12. Keep your stocks up

A lament we often hear when formulations are changed or a product is
discontinued is ‘why didn’t I buy more’. If you rely on one or two products, buy
extras – check the expiry date – and keep in a cool place. When you come to use
the reserve product, buy another, checking ingredients are the same before you
do so. If you find they are not, you at least have your reserve product to fall back
on!

13. Spray perfume on your clothes not your skin

If you really can’t bear to be without perfume, spray just a tiny amount onto
clothes in areas which are unlikely to come into contact with skin.

14. Avoid using too much water on your skin
Try to avoid foaming cleansers and soaps as these are too drying for sensitive
skin. Use a cream cleanser and, if you can tolerate one, a gentle toning lotion.

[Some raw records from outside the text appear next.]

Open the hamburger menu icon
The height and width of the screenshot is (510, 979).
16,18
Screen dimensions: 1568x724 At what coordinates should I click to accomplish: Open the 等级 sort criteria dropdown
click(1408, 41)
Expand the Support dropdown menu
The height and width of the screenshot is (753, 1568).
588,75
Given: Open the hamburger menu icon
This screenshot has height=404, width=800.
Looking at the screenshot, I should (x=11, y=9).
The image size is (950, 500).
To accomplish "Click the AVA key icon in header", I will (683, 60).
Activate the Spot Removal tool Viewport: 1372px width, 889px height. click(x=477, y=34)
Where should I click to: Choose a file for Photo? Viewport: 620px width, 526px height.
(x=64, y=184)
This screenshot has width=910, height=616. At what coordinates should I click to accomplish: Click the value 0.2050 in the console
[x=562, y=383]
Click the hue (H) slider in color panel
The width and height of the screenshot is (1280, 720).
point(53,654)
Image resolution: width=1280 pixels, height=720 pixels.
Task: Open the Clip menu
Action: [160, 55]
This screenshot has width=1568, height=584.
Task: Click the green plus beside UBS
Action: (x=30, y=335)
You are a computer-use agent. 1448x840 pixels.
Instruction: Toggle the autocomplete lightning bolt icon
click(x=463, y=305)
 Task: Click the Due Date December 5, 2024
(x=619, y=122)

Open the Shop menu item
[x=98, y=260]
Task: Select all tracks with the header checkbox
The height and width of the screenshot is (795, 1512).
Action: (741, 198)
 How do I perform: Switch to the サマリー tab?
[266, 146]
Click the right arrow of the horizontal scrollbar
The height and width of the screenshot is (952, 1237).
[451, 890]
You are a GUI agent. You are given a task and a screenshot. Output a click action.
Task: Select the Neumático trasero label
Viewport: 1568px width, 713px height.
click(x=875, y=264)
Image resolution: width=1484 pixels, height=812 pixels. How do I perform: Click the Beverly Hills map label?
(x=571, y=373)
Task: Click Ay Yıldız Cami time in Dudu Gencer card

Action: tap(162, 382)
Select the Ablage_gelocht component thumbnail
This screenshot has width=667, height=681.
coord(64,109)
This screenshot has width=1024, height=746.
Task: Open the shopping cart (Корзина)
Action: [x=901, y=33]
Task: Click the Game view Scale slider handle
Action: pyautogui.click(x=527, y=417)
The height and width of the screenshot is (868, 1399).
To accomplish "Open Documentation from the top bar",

15. Avoid perfumed shampoos

Water running down your face and into your eyes containing perfumed shampoo
or conditioning products can irritate and dry skin and eyes.

16. Be gentle.

Try not to rub and pull and avoid exfoliators or scrubs which are too abrasive for
sensitive skin. A soft facial tissue / cotton wool pad is enough to remove dead
cells and give skin a lift. Use gentle upward sweeping motions when cleansing
and pat or press moisturiser very gently into the skin.

17. Try to avoid extremes of temperature

Quite apart from the obvious keeping skin out of – or protected when in – the sun,
try to avoid super hot baths or showers and going from very cold to hot
temperatures or vice versa.

18.Ask yourself if you really need to try something

New products and innovations sound exciting and it is human nature to want to
try them. Most claims, however, are just marketing and rarely live up to the
hype!

19. Check out your dressing table

Try and make sure all lotions, potions and make-up are in date, are kept out of
sunlight or protected from extremes of temperature and that your make-up
brushes and applicators are clean. Sensitive skin does not need to have to fight
bacteria!

20. Don’t suffer in silence: check out your symptoms

Many people put their red, easily flushed skin down to heat or alcohol or
hormones but it could be due to rosacea for which various treatments are
available to control (there is not a ‘cure’ at this moment in time) symptoms and
improve the look and feel of your skin. Likewise with eczema.